- **YOUR ASSIGNMENT**: Return, without anything added, the lines from the one containing "تازه (582, 867)" through the end of the entries below, exactly as written.

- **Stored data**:
----

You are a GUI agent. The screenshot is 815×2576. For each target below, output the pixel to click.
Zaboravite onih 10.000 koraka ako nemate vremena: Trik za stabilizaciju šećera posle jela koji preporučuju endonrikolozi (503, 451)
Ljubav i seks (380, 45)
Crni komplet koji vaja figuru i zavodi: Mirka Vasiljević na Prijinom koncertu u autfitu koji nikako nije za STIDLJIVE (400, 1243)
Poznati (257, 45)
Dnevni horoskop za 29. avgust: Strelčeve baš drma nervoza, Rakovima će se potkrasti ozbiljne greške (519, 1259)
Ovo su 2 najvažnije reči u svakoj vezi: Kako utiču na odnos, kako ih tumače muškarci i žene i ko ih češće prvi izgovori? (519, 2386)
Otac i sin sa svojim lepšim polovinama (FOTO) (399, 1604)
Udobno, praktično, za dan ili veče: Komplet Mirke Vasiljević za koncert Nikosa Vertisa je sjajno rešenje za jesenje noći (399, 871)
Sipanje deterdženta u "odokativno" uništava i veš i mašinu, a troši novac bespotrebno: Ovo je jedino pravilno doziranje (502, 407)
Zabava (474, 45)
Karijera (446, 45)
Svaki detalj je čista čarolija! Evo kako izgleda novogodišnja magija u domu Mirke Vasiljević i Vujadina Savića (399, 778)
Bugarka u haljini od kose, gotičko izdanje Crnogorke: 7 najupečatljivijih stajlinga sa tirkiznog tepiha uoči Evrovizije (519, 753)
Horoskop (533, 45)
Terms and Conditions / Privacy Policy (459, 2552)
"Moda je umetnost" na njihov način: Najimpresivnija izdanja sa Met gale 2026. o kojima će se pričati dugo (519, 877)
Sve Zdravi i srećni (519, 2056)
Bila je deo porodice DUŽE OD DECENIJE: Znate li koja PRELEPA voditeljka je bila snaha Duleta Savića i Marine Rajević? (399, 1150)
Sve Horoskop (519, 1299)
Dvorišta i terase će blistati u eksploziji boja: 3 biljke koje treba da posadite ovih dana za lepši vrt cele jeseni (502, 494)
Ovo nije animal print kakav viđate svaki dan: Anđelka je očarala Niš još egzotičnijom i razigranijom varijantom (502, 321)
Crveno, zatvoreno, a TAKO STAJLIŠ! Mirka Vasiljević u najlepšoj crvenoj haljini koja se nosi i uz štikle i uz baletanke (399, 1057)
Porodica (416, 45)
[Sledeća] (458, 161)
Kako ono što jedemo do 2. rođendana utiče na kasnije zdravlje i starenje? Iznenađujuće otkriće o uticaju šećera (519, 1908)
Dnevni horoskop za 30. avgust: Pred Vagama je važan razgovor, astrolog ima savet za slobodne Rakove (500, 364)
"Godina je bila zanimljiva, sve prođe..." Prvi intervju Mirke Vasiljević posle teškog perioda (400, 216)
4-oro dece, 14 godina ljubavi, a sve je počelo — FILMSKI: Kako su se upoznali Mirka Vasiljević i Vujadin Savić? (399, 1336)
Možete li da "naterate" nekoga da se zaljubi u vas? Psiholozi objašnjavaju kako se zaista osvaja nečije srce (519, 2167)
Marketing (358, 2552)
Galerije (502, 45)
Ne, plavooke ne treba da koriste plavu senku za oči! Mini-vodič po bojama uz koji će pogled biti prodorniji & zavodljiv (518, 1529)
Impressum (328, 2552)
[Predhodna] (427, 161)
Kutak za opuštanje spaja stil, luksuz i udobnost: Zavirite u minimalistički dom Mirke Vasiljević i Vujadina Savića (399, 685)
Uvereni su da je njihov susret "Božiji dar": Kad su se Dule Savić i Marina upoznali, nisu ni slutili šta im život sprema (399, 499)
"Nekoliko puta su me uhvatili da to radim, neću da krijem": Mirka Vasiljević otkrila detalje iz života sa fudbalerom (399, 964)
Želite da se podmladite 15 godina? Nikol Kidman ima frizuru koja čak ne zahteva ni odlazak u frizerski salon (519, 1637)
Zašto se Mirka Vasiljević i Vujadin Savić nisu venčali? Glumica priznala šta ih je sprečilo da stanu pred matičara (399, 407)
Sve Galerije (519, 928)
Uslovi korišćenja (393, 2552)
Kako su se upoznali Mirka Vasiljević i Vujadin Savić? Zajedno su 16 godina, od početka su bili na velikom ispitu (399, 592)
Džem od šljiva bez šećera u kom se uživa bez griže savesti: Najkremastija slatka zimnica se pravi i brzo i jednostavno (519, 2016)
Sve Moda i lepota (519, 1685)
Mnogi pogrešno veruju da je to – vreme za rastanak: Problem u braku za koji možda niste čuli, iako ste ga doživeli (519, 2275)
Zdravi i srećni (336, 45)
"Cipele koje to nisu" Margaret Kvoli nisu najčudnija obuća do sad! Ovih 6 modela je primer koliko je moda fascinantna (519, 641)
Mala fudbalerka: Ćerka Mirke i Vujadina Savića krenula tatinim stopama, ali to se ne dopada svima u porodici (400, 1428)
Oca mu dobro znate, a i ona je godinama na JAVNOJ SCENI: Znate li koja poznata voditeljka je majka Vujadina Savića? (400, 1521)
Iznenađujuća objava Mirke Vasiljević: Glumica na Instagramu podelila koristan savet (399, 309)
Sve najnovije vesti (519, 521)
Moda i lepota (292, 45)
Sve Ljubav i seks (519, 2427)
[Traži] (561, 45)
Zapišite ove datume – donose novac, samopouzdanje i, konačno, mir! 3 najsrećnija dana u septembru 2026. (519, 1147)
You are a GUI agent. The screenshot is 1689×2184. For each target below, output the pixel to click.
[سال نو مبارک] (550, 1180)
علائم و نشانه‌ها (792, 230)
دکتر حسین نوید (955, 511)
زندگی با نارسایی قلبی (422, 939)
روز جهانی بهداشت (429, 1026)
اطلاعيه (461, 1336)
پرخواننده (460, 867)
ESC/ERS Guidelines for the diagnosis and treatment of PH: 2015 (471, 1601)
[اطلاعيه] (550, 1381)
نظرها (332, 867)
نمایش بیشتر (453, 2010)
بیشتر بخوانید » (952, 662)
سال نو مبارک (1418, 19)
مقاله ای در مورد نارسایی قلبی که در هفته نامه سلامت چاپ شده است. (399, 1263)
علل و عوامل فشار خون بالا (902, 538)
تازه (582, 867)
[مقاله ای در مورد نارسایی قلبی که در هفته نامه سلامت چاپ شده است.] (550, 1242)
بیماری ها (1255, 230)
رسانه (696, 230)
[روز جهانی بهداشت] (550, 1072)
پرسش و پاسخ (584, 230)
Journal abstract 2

----

- **TASK SOLUTION**:
تازه (582, 867)
[مقاله ای در مورد نارسایی قلبی که در هفته نامه سلامت چاپ شده است.] (550, 1242)
بیماری ها (1255, 230)
رسانه (696, 230)
[روز جهانی بهداشت] (550, 1072)
پرسش و پاسخ (584, 230)
Journal abstract 2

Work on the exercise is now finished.